Они превзошли все ожидания Марка Твена; они дали больше, чем он рассчитывал. Он переслал их Хауэллсу с огромным удовлетворением, предложив с некоторыми купюрами предложить их анонимно читателям Atlantic.
Но вкусы Хауэллса в области реализма имели свои пределы. Он счел историю интересной — более того, мучительно, до боли в сердце увлекательной — и, решительно не рекомендуя ее к публикации, вернул ее назад.
Орион тем временем строчил со скоростью от десяти до двадцати страниц в день, отсылая их по мере написания, пока его мужество не иссякло, а творческий огонь не остыл. Клеменс, получавший по пакету с утренней почтой, вскоре потерял интерес, затем у него развилось чувство преследуемого человека, сменившееся в конце концов отчаянием. Он отчаянно писал брату, пытаясь остановить его, настоятельно рекомендуя дать рукописи отлежаться и прислать ее одной крупной посылкой в самом конце. Орион так и поступил, и справедливости ради стоит отметить, что в данном случае он по крайней мере честно придерживался своей работы до самого горького, удручающего конца. И это стало бы всем, о чем Марк Твен мечтал, если бы Орион сохранил простой повествовательный дух первых страниц. Но он сбился на теологические дебри; в рассуждениях о своем отлучении от церкви и ереси, которые были достаточно откровенны, но лишены человеческого интереса.
В старости Марк Твен однажды упомянул автобиографию Ориона в печати и собственное разочарование ею, которое он приписал отступлению Ориона от идеи откровенного и непредвзятого признания ради возвеличения себя в роли героя, — утверждение совершенно необоснованное и проистекающее из одной из тех странных путаниц памяти и воображения, которые не единожды приводили к полному искажению фактов. Часть рукописи Ориона была утеряна и уничтожена, но сохранившихся фрагментов вполне достаточно, чтобы продемонстрировать верность первоначальному замыслу. Это просто бесконечная хроника увядающей надежды, тщетных усилий и унижения. Это история жизни, полной разочарований; человека, которого мир сокрушил, избил и растоптал так, что у него не осталось ничего, кроме признания, чтобы капитулировать. — [Хауэллс в своем письме относительно первых глав говорил, что со временем из них получится отличный материал. К счастью, самые ранние из этих глав сохранились и, как читатель может помнить, послужили основой для многих деталей детства в этой биографии.]

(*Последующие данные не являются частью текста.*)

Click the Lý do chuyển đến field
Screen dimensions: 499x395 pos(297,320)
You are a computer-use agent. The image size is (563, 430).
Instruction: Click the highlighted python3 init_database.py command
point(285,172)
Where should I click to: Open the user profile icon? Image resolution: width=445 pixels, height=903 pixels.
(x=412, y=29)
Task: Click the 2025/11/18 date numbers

Каким бы ни было более позднее впечатление Марка Твена от рукописи его брата, рассказ о неудачах и разочарованиях побудил его к конкретным действиям в тот момент.

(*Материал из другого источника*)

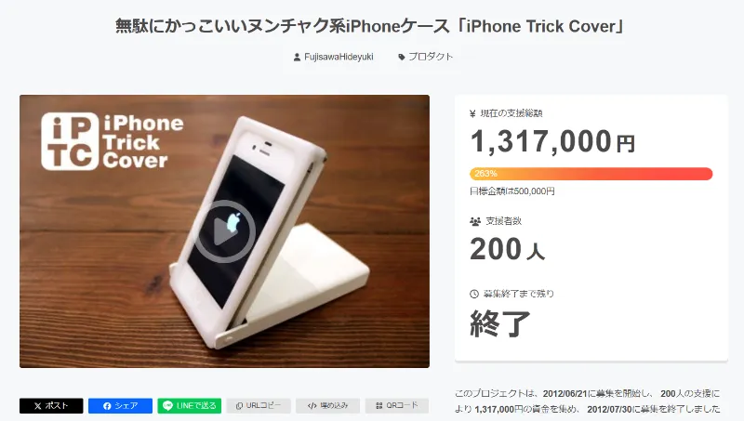Viewport: 744px width, 421px height.
Task: Click the user icon beside FujisawaHideyuki
Action: click(x=297, y=58)
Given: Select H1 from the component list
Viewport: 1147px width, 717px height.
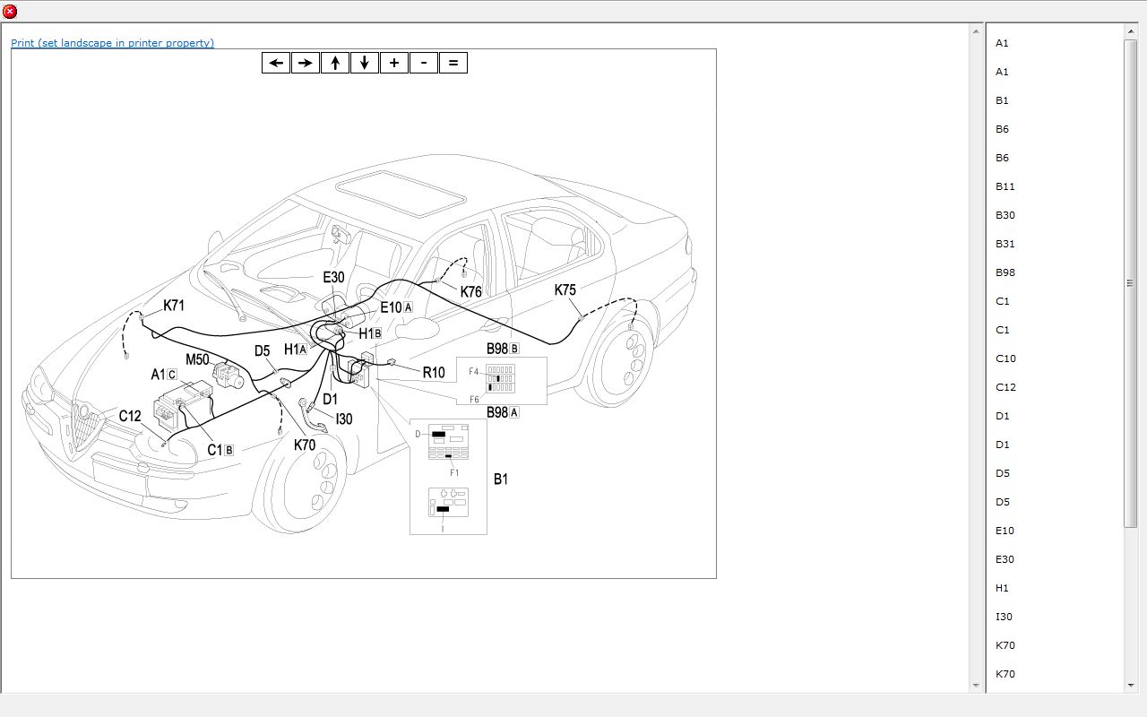Looking at the screenshot, I should pyautogui.click(x=1002, y=588).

Несколькими годами ранее в Хартфорде Орион убеждал его заключать издательские контракты на основе половины прибыли, а не по схеме роялти. Клеменс, вспомнив об этом, настоял на подобной схеме при публикации книги «Пешком по Европе», и когда пришел первый финансовый отчет, он осознал, что новый контракт оказался в огромном выигрыше для него самого. Он вспомнил беспокойство Ориона по этому поводу и сделал это весомым поводом для того, чтобы обеспечить брату прочную финансовую опору.
Из подозрений, которые вы посеронили во мне много лет назад, вырос следующий результат, а именно: в течение двенадцати месяцев я получу с этого «Трэмпа» 40 000 долларов вместо 20 000. 20 000 долларов после вычета налогов и прочих расходов стоят для инвестора около 75 долларов в месяц, поэтому я скажу мистеру Перкинсу [его юристу и финансовому агенту], чтобы впредь ваш чек составлял именно эту сумму ежемесячно... На этом с займами покончено, и отныне вы можете размышлять о том, что живете не на заемные деньги, а на честно заработанные средства, которые не несут на себе никакого пятна или привкуса благотворительности, и вы также можете поразмыслить о том, что получаемые от меня деньги вычитаются из того крупного счета, который придется оплатить следующему издателю, заполучившему мою книгу.
С того самого момента и до конца своих дней Орион Клеменс располагал суммой в эквиваленте двадцати тысяч долларов, а после него — его вдова. Для него было гораздо лучше, чтобы это обеспечение было предоставлено в форме дохода, чем если бы вся сумма капитала оказалась в его руках.
CXXVIII. РАССЕЯННОСТЬ МАРКА ТВЕНА.
Существует немало забавных историй, более или менее точно передающих то, как Марк Твен смутно воспринимал окружающую обстановку, и его последующие неясные воспоминания — то, что мы называем рассеянностью.
Дело было вовсе не в невнимательности — никто не был внимательнее него, если предмет его интересовал, — просто случайные, второстепенные вещи, по-видимому, не находили прочного места в его глубоком сознании.
Рассеянность Марка Твена отнюдь не была следствием преклонного возраста. В двух нижеприведенных случаях он находился в самом расцвете своих умственных сил. Особенно это проявлялось, когда он был поглощен какой-нибудь трудной литературной работой: казалось, его разум сворачивался, отгораживаясь от большей части мира. Вскоре после возвращения из Европы, когда он все еще работал над «Пешком по Европе», он однажды в усталости отложил рукопись и отправился пригласить Ф. Г. Уитмора на партию в бильярд. Уитмор жил совсем недалеко, и Клеменс бывал у него много раз. Расстояние было таким коротким, что он вышел в домашних туфлях и без шляпы. Но, дойдя до угла, откуда дом был виден как на ладони, он остановился. Он его не узнал. Дом не изменился, но его очертания не оставили никакого следа в его памяти. Он постоял там в нерешительности, а затем вернулся и попросил кучера, Патрика Макалира, показать ему дорогу.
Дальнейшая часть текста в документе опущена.